For Centuries, Experts Have Struggled--Unsuccessfully--To Duplicate the Perfection of Antonio Stradivari's Violins
Neil A. Grauer
From the Print Edition:
Tom Selleck, Winter 95/96
(continued from page 1)
"Strad was the one who finished the form of the instrument," says Carlyss. "It has never changed since Strad's time...it ended with him. You couldn't improve on what he did.
"A great Strad allows you to express yourself on every level," Carlyss adds. "It has a range of possible expressiveness within it that allows the person to be totally at ease with what he wants to say with the music. I mean, you're dealing with colors, you're dealing with sounds and you're dealing with emotions. And the music has all these emotions going on with it. A Strad has the ability to translate the emotions aurally to perfection--the performer's emotions. And there's something about the sound that grabs the listener. A Strad is a Strad."
In 1902, the brothers Hill--William Henry, Arthur Frederick, and Alfred Ebsworth, scions of a British family that had been in the stringed instrument business for nearly 300 years--produced what remains the benchmark for Stradivari scholarship, Antonio Stradivari: His Life & Work (1644-1737). Expert luthiers (stringed instrument makers), restorers and dealers themselves, the Hills were uniquely qualified to write such a book. Having spent more than a half century selling rare instruments when such a trade was even more confined than it is today, they personally were familiar with virtually every Stradivari instrument then known to exist: 540 violins, 12 violas, 50 cellos--and two guitars.
Since the Hills, other experts have attributed additional instruments to Stradivari, who employed the Latinized version of his name, Antonius Stradivarius, on his labels. (Scholars use either spelling interchangeably.) Thus the accounting of existing Strads has been inching upward toward 700 or so, a number about which collectors and dealers politely debate. Because the sales of many Strads are conducted privately between a few discreet dealers and well-heeled collectors, the exact number of his surviving instruments is almost impossible to determine.
The Hills meticulously estimated that Stradivari made 1,116 stringed instruments during an extraordinary career that spanned seven decades, from about 1665, when he was 21, to the year he died at the age of 92 or 93. He was, they wrote, "an expeditious worker," with tremendous "industry and devotion to his art." They calculated that he was able to complete at least two violins or one cello a month, or an average of 25 violins or 10 cellos a year--and sometimes many more. In 1715, when Stradivari was 71, the king of Poland ordered 12 violins from him and sent his director of court music to Cremona to await completion of the instruments.

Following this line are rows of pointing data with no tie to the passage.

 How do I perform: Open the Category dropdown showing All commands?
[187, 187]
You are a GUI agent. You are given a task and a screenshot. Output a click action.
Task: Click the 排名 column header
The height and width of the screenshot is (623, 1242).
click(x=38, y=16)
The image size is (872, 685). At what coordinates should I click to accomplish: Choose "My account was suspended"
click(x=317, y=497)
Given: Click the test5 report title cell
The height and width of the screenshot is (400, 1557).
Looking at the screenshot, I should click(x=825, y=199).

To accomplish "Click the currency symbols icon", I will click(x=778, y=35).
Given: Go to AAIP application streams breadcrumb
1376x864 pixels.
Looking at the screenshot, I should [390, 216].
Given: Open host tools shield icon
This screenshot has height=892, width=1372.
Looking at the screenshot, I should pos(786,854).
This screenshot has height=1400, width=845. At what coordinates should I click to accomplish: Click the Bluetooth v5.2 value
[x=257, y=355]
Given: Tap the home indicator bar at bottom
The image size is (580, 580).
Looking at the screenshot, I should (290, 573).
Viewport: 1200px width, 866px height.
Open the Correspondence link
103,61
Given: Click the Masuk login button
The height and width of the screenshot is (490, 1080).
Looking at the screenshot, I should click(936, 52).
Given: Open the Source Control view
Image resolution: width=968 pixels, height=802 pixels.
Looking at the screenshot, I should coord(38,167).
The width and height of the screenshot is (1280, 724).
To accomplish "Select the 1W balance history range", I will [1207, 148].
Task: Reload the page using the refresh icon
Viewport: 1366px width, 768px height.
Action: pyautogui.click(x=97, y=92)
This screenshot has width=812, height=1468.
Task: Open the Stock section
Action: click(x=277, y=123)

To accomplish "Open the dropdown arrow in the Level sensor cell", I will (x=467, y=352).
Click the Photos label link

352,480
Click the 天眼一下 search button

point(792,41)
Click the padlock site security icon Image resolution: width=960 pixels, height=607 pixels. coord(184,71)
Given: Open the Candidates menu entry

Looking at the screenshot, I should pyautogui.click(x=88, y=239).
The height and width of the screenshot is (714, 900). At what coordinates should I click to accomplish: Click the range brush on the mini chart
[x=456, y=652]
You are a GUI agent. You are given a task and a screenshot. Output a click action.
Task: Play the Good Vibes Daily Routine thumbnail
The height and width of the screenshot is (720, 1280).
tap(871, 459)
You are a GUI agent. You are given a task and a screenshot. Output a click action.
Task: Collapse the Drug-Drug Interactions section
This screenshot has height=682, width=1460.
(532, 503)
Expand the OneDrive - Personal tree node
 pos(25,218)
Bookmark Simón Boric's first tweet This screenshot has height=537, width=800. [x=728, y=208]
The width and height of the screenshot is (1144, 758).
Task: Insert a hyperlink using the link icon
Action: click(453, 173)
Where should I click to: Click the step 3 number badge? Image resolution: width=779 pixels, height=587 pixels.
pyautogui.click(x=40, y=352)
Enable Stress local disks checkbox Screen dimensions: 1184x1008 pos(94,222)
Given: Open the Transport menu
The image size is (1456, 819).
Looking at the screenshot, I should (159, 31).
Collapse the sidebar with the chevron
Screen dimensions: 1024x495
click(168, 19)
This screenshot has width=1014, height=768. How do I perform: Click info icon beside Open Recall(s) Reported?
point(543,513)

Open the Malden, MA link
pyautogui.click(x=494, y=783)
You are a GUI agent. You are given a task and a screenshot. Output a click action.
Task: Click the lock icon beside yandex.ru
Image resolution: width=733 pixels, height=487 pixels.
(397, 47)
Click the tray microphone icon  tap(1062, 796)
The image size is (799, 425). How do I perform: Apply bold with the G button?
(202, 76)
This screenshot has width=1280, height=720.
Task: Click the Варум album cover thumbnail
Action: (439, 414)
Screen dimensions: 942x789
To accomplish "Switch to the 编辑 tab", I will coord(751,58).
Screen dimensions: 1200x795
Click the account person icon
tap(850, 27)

The king received all 12 in three months.
An aged violinist who died in 1853 told one scholar that his teacher had known Stradivari and described him as "tall and thin in appearance, and invariably seen in his working costume, which rarely changed, as he was always at work." It is the only remotely contemporary physical description of Stradivari that we have.
What, exactly, is it that makes "a Strad a Strad"?
Talk to any expert and take your pick:
Is it the varnish? Yes, definitely, say some; it contained secret lost ingredients and Stradivari took its recipe to his grave. No, say others; the formula for the oil-based varnish Stradivari used was common knowledge among violin makers when he lived and has been chemically analyzed to a fare-thee-well today.